> _EXCERPT TO READ_:
## start

A k-d tree can have all the data points residing only in the leaf nodes. The intermediary nodes could be used to save the (non-data) splitting values. Alternatively, all nodes – internal and leaf, could save data points. In our case, we are saving data in all nodes.

Balanced or Skewed

The above tree looks very symmetrical. That means, both the left sub-tree of right sub-tree having almost the same number of nodes. If the height of left and right sub-tree differs at max by 1 then it is called a balanced tree.

The more a tree is balanced the more efficient it is to do search and other operations on it. For example, if we have to do a search for a number in the above tree with height = 3, it would take at max 4 (height + 1) probes. If it were a skewed tree where most or all nodes reside on the same side, it would have taken 15 probes in the worst case, similar to a linear search.

How can we build a balanced tree?

## end

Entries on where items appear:
## start

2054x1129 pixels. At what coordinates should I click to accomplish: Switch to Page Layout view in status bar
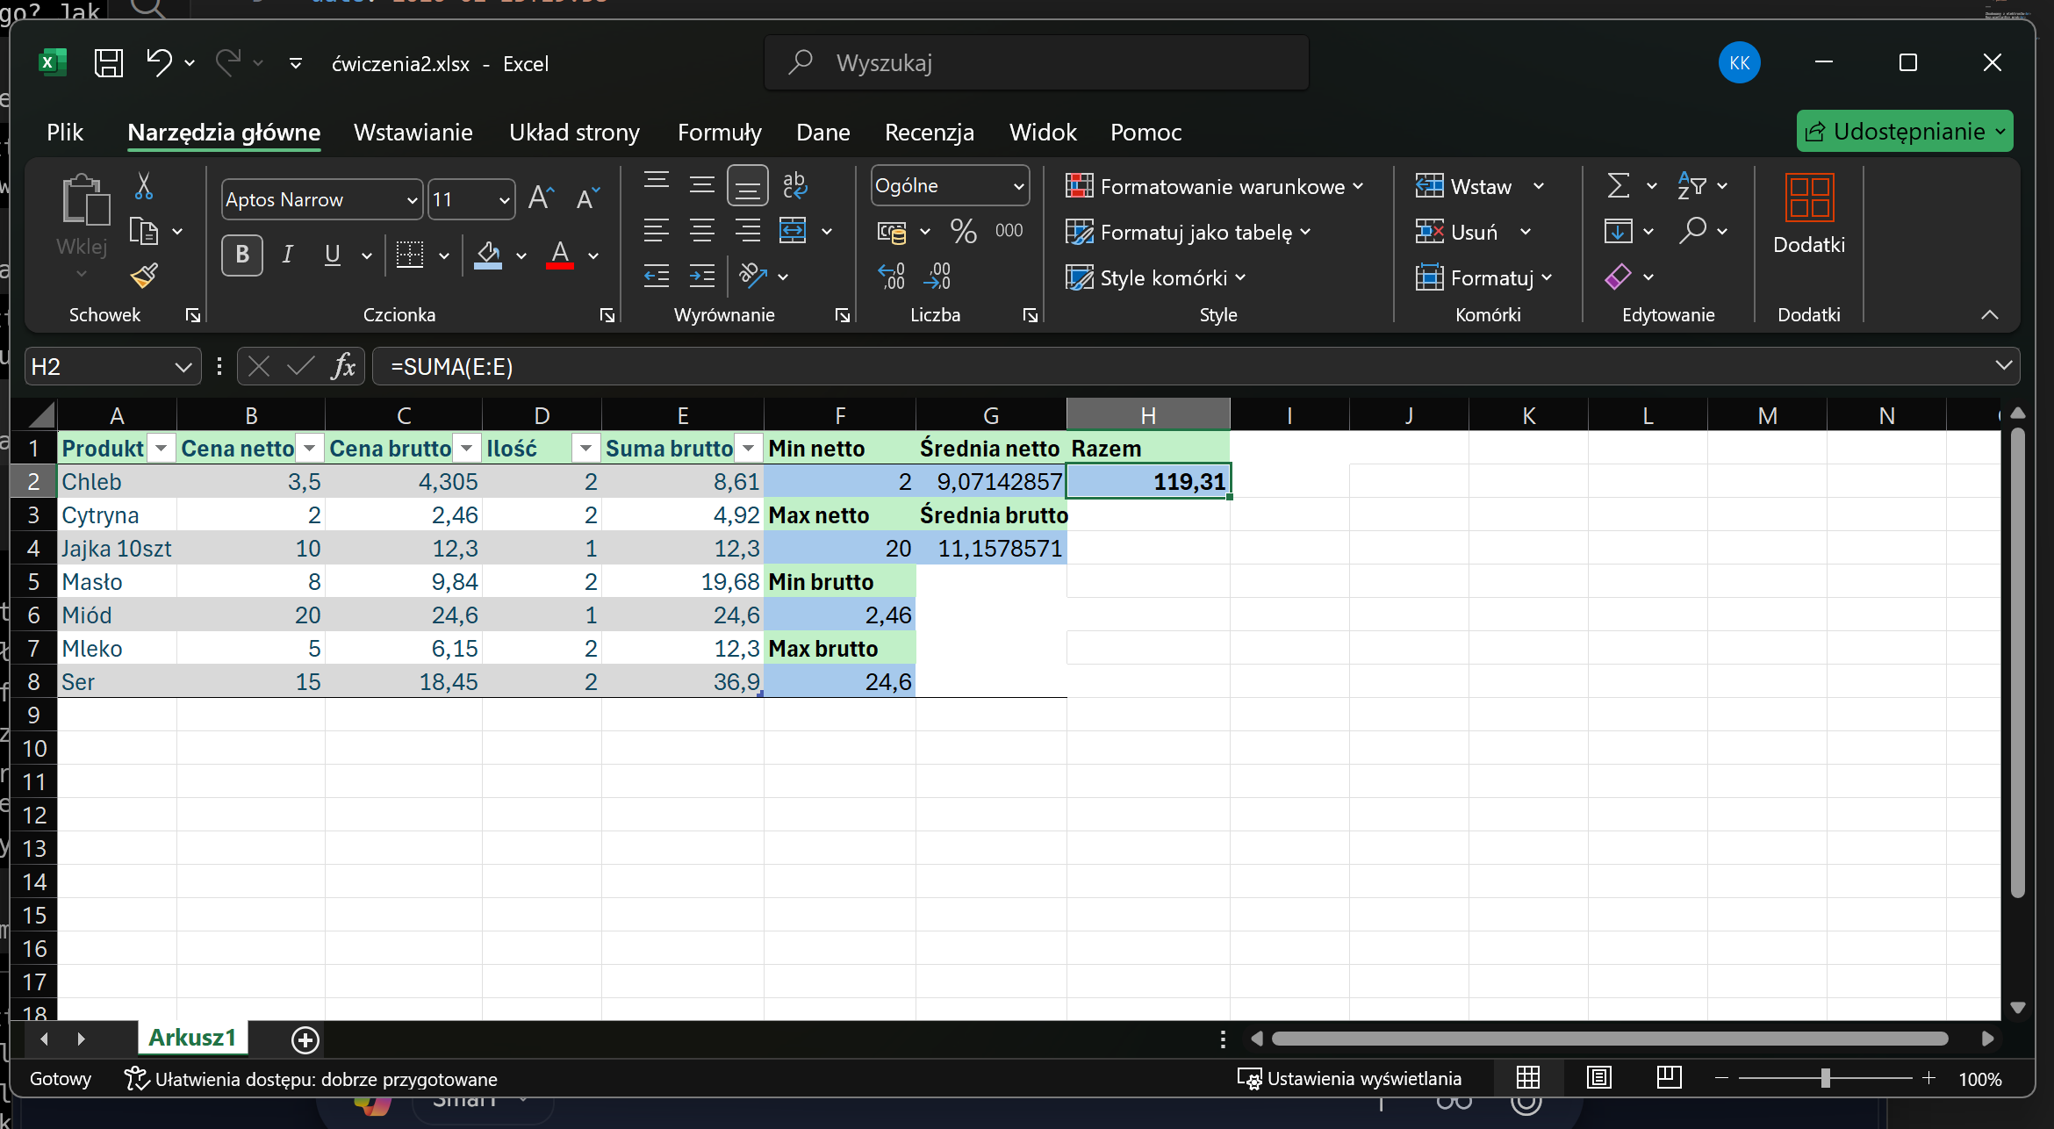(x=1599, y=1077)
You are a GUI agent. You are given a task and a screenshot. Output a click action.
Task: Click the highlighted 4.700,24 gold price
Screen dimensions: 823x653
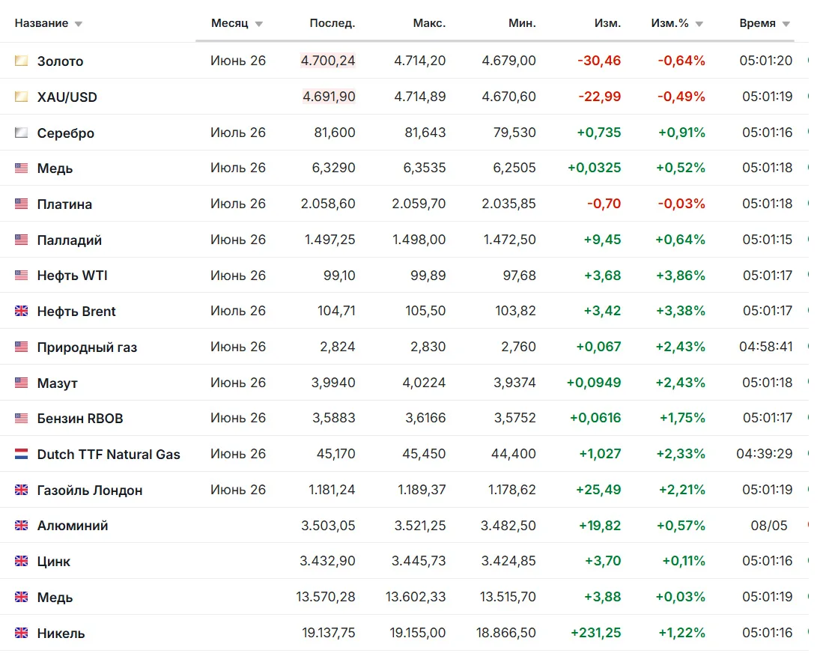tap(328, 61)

## end
## start

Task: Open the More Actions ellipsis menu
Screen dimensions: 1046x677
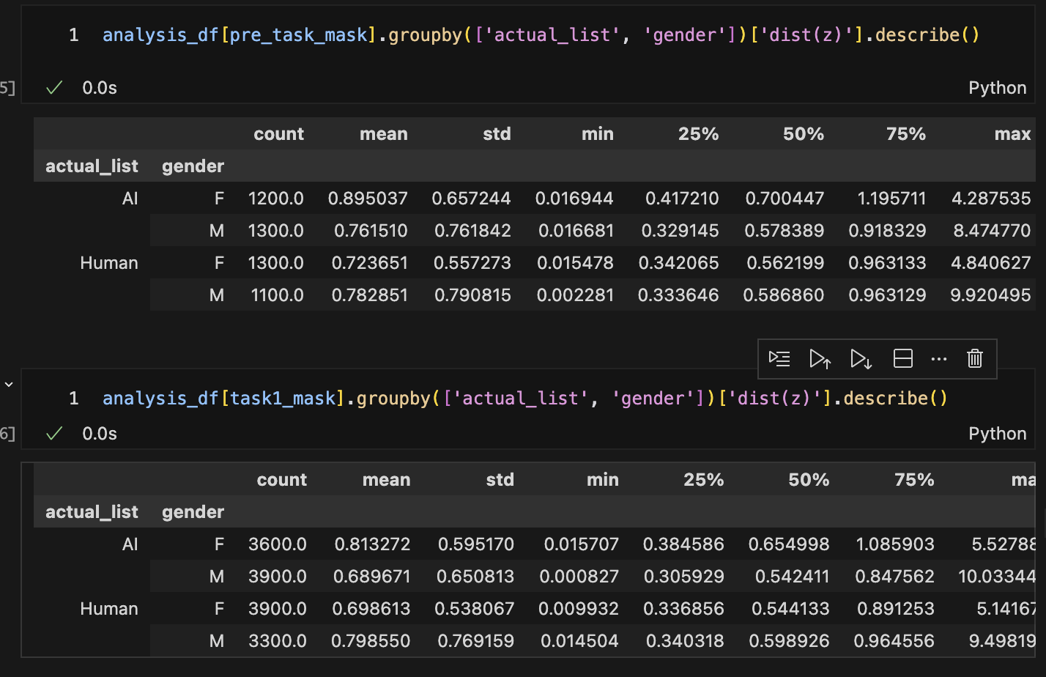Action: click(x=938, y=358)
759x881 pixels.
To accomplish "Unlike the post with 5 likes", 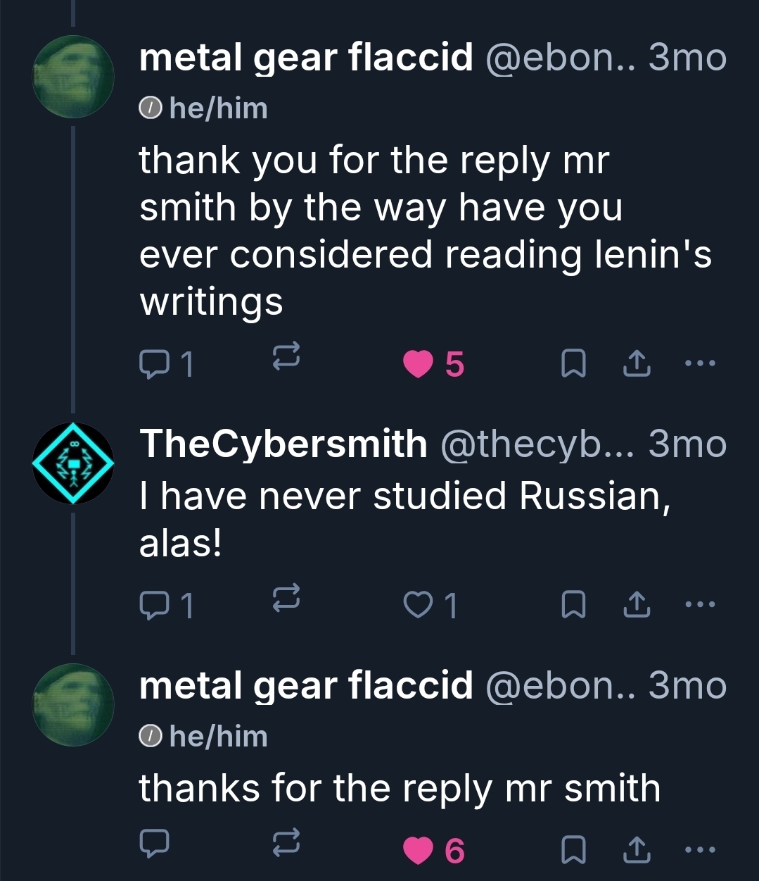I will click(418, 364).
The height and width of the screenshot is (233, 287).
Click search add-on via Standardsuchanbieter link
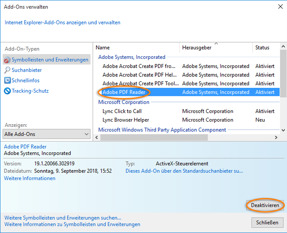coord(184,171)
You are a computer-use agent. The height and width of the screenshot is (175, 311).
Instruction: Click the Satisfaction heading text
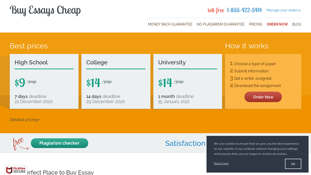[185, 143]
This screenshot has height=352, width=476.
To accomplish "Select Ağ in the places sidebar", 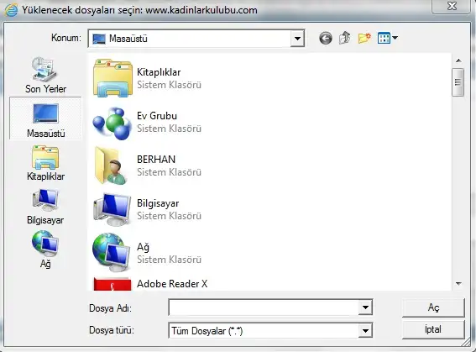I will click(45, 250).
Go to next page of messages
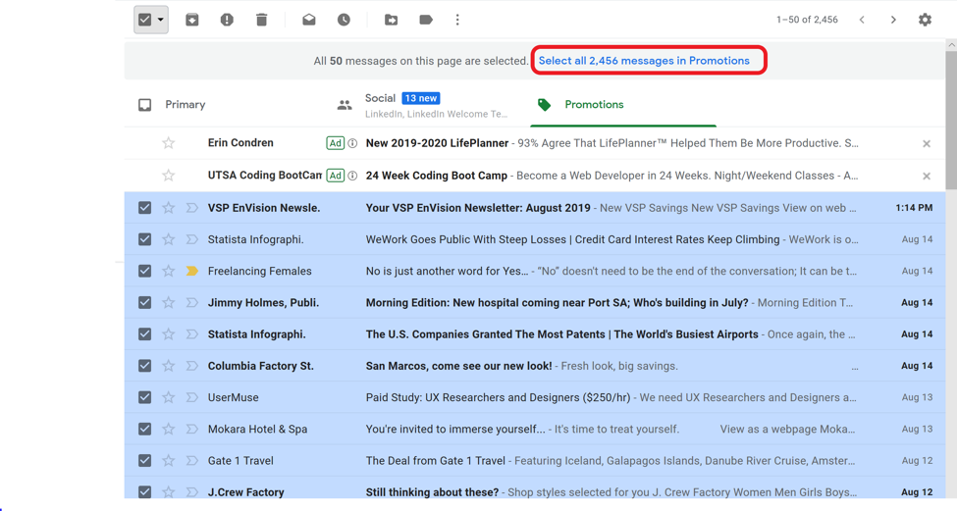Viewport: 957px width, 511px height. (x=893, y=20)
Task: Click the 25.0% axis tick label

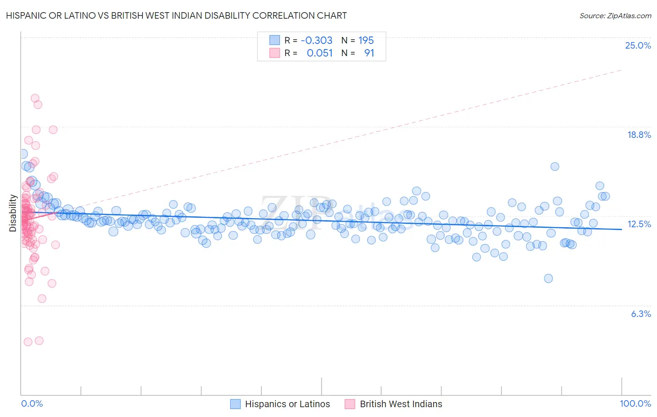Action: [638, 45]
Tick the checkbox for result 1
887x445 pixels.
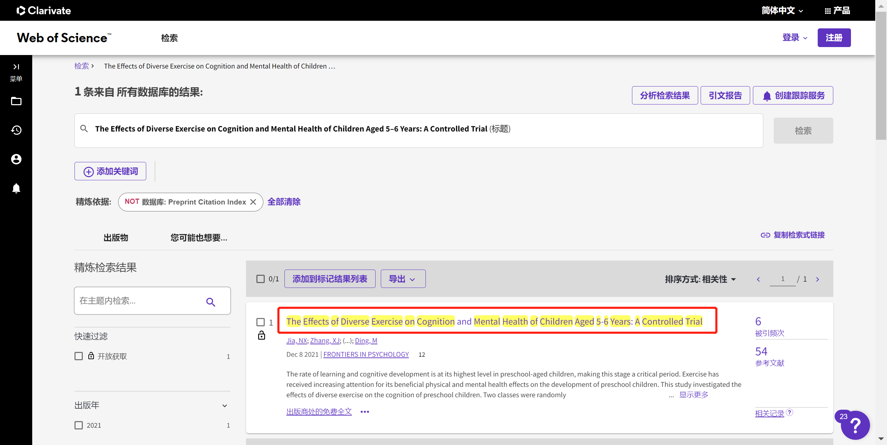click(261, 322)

## end

> _GOAL A_:
Answer these questions using the k-d tree excerpt:
(i) In the approach the excerpt follows, which nodes save data points?
(ii) By at most how much may the heights of the left and right sub-trees differ for a tree to be called balanced?
(iii) How many probes would a skewed tree take in the worst case, according to the excerpt?
> _GOAL B_: Write the next part of the k-d tree excerpt, starting right after its final sentence.

> _RESPONSE A_:
(i) All nodes, both internal and leaf.
(ii) By 1.
(iii) 15 probes.

> _RESPONSE B_:
Let us start with an example set to walk through for the rest of the post. Say, we have 13 points in a two dimensional space. They are: (1, 3), (1, 8), (2, 2), (2, 10), (3, 6), (4, 1), (5, 4), (6, 8), (7, 4), (7, 7), (8, 2), (8, 5) and (9, 9) respectively.

Say, at level 1 the first dimension, say x is chosen as the cutting dimension. Since we want half the points to fall on the left side and the rest half on the right side we can simply sort (typically with O(n log2(n)) complexity) he data points on x dimension and chose the middle as the root. We make sure that we remain consistent in choosing for left side points whose cutting dimension value is less than the same for root and more than or equal to for the right.

In this example, if we sort the 13 points based on the x dimension values then the root would be (5, 4). So with (5, 4) being the root at level 1, the left side points would be: (1, 3), (1, 8), (2, 2), (2, 10), (3, 6), and (4, 1). And the right side points would be (6, 8), (7, 4), (7, 7), (8, 2), (8, 5) and (9, 9). We call the tree building procedure recursively for each half data sets. We also indicate that y dimension of the data point would be chosen as the cutting dimension for the next level sub-trees.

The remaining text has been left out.